PPPHD with the dual piston pump is also versatile and can be easily converted to conventional high-flux HD mode. Time-controlled piston operations perform the push and pull operations, but when the two piston movements are synchronized alternately (that is, dialysate piston compression and effluent piston expansion or dialysate piston expansion and effluent piston compression occur simultaneously), dialysate passes through the hemodialyzer without significant volume exchange. In this situation, the two piston pumps serve as a flow equalizer only and dialysis is largely achieved by diffusive mass transfer.

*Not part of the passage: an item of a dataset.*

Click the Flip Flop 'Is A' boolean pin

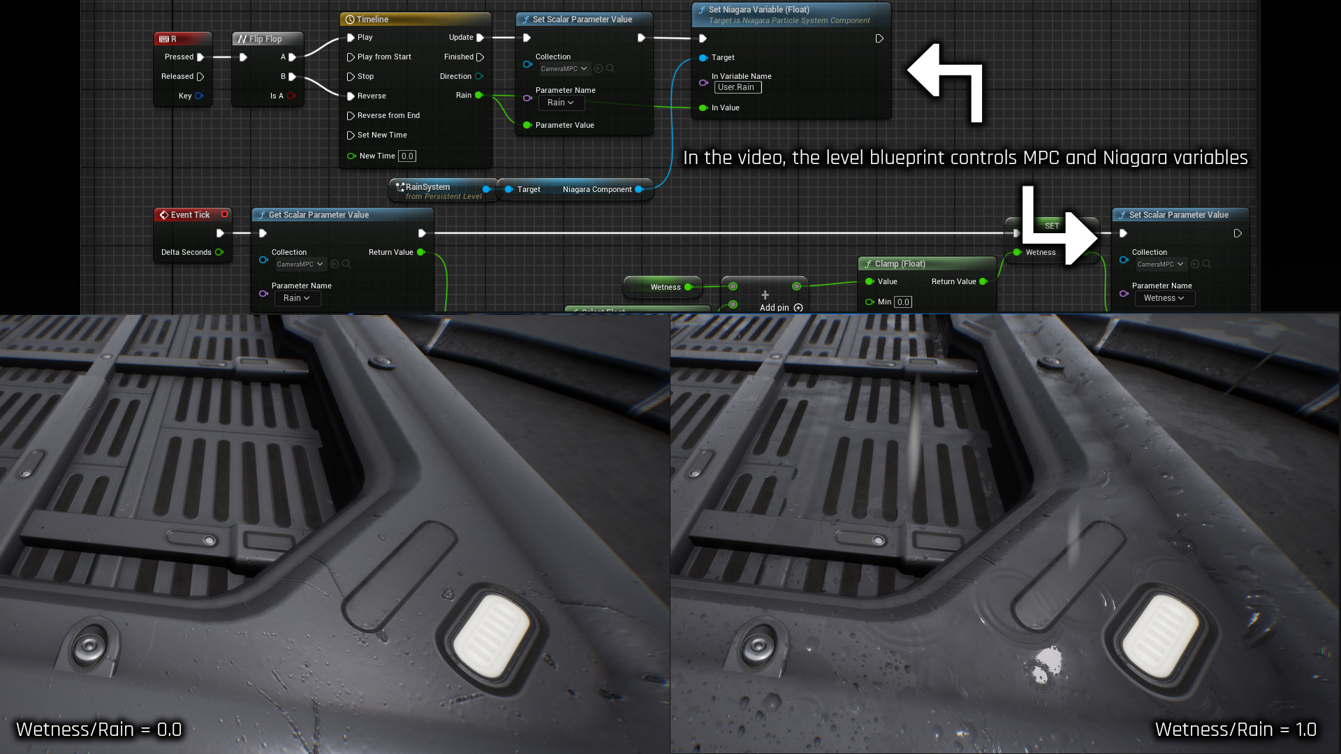coord(291,96)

Much evidence shows that HDF delivers better dialysis outcomes than high-flux HD, and these benefits have been attributed to the higher convective doses permitted during HDF. In addition, advances in water treatment allow ultrapure replacement fluid to be prepared in real time, which further inhibits the inflammation risk in the ESRD patients . In this chapter, the author reviews HDF techniques that are based on the push/pull operation. Push/pull based HDF techniques were derived by considering the time-split phase separation, which is based on the notion that the repetitive ultrafiltration contributes to the increase in the total filtration volume and convective mass transfer. While the push/pull HDF requires the use of a separate device so that dialysate pressures are regulated instantaneously, the pulse push/pull method employs the pulsatile circulation of dialysate and effluent to effect the repetitive procedures. In addition, the devised dual piston pump in the most advanced PPPHD unit not only offers unmatched fluid balancing accuracy, but also the maximal permissible level of convective volume exchange, and the entire dialysis system for PPPHD could be substantially simplified. Based on these features of the devised PPPHD, the author believes that the PPPHD system should be further improved by being equipped with features that simplify overall dialysis treatment and enable dialysis to be performed in free-standing clinics. A dialysis unit equipped with these features may also provide treatment alternatives beyond the current thrice weekly 4-hour practice, and perhaps allow even daily home dialysis for ESRD patients.